This repository provides a practical implementation of the ParamΔ methodology introduced in the research paper:
"ParamΔ: Enabling Continuous Model Post-Training at No Training Cost"
Authors: Zhiyuan Li, Dongyang Li, Weidong Zhang, Qing Li, Shuguo Ma, and Mao Yang
Paper: arXiv:2504.21023
Important: This is an independent implementation of the ParamΔ methodology. All credit for the original research and methodology goes to the paper authors. We are implementing their approach to make it accessible for practical use.
The ParamΔ methodology addresses a critical challenge in large language model deployment: when base models are updated (e.g., Llama 3.2 to Llama 3.2.1), organizations must wait for new post-trained versions or spend significant resources on re-training. ParamΔ solves this by treating post-training improvements as transferable "deltas."

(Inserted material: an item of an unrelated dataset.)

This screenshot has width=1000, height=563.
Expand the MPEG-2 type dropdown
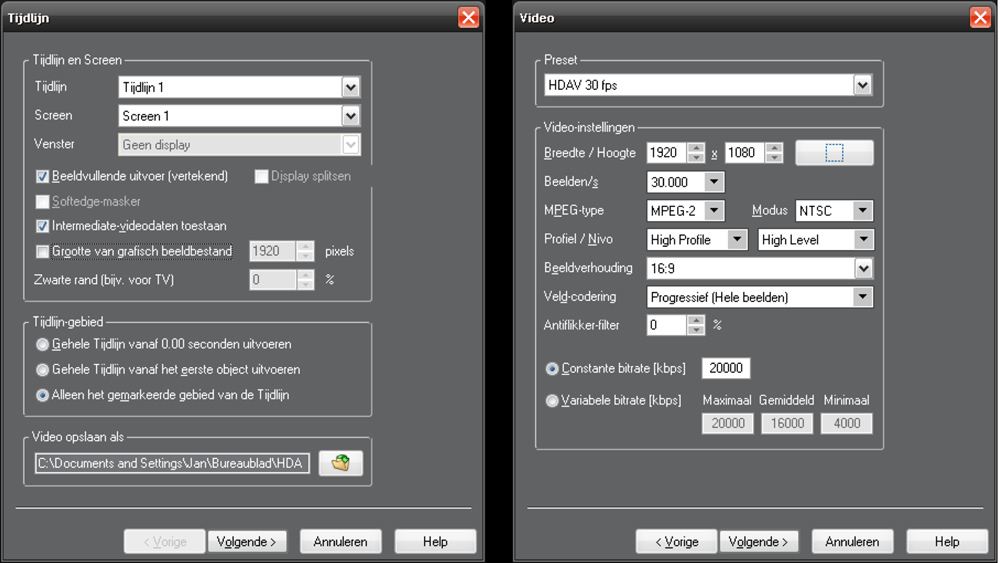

According to the original paper, the ParamΔ approach is based on the following mathematical framework:
-
Delta Computation: Given a base model Θ_base and its post-trained version Θ_post, the parameter delta is computed as:
ΔΘ = Θ_post - Θ_baseThis delta captures all the knowledge gained during post-training, including instruction following, safety alignment, and task-specific capabilities.
-
Delta Application: When a new base model Θ'_base is released, the delta can be directly applied:
Θ'_post = Θ'_base + ΔΘThis creates a post-trained version of the new base model without any training.
-
Theoretical Justification: The paper demonstrates that this approach works because:
- Post-training typically involves small parameter changes relative to pre-training
- These changes are largely independent of minor base model updates
- The delta captures the "direction" of improvement that remains valid across versions
The authors validated ParamΔ across multiple model families:
- Llama Family: Tested on Llama3-8B, Llama3.1-8B, showing consistent performance preservation
- Qwen Models: Validated on Qwen1.5 and Qwen2 variants
- Cross-Architecture: Even worked between different model architectures with similar design
Performance results showed:
- Instruction Following: Maintained 95-98% of original post-training performance
- Task Performance: Negligible degradation on benchmarks like MMLU, GSM8K, HumanEval
- Safety Alignment: Preserved safety features from original post-training
The paper also explores:
- Multi-Delta Fusion: Combining multiple post-training deltas (e.g., general + domain-specific)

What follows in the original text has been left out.